● **Provided text**
+ + + +

The Sun lights up the sphere from the outside, and it hangs like a great golden topaz in the Universe, a jewel in the vast blackness. Surrounded by other jewels of sodalite and jasper and pale, pale rubies. The star is visible, a hazy globe of fire, its largest attendant planets vague dots through the translucent wall.
That’s the first image which came to mind when I read this newest piece to come out of the science community.
New Horizons, the probe we sent out to Pluto back when it was still a planet (Viva la Pluto!), has confirmed there’s an ultraviolet light source coming from a place past the Kuiper belt. The light was first seen by the Voyager probes 30 years ago. It’s an interesting discovery, with a lot of unknowns.
The current theory is it’s a wall of hydrogen smashed between the solar winds of our Sun and the interstellar winds beyond our little backwater. A small chance exists that this light is something else, but we won’t know until New Horizons follows Voyager 1 out of the system. Basically, this accumulation of hydrogen is a giant bubble.

+ + + +

● **Provided material**
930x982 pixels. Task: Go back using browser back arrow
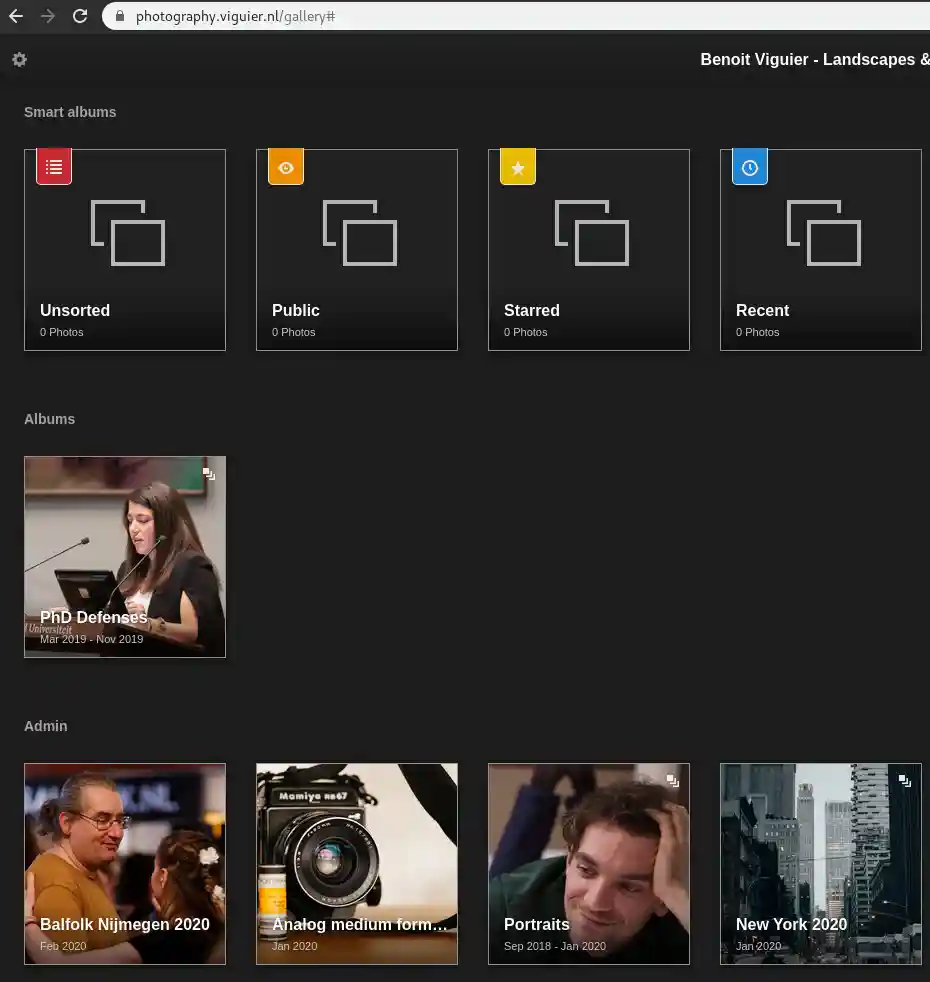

+ + + +

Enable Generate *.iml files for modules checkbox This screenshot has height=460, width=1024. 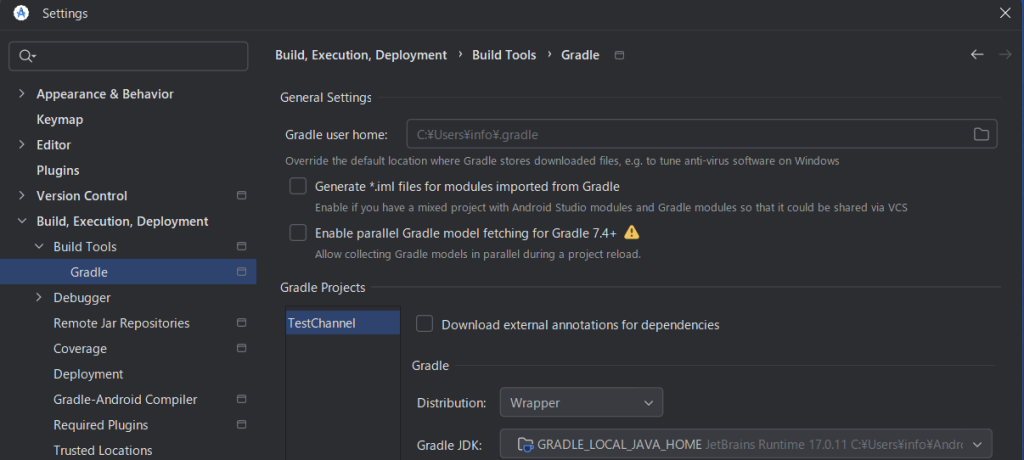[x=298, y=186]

+ + + +

● **Required actions**
1. Using the New Horizons post, reproduce the passage between "New Horizons, the" and "lot of unknowns.", inclusive, substituting "intriguing" for "interesting".
2. In the New Horizons post, what reason does the current theory give for the hydrogen gathering into a wall?

● **Answers per task**
1.
New Horizons, the probe we sent out to Pluto back when it was still a planet (Viva la Pluto!), has confirmed there’s an ultraviolet light source coming from a place past the Kuiper belt. The light was first seen by the Voyager probes 30 years ago. It’s an intriguing discovery, with a lot of unknowns.

2. According to the current theory, the hydrogen is smashed between the solar winds of the Sun and the interstellar winds beyond the solar system. That accumulation of hydrogen forms what the post calls a giant bubble.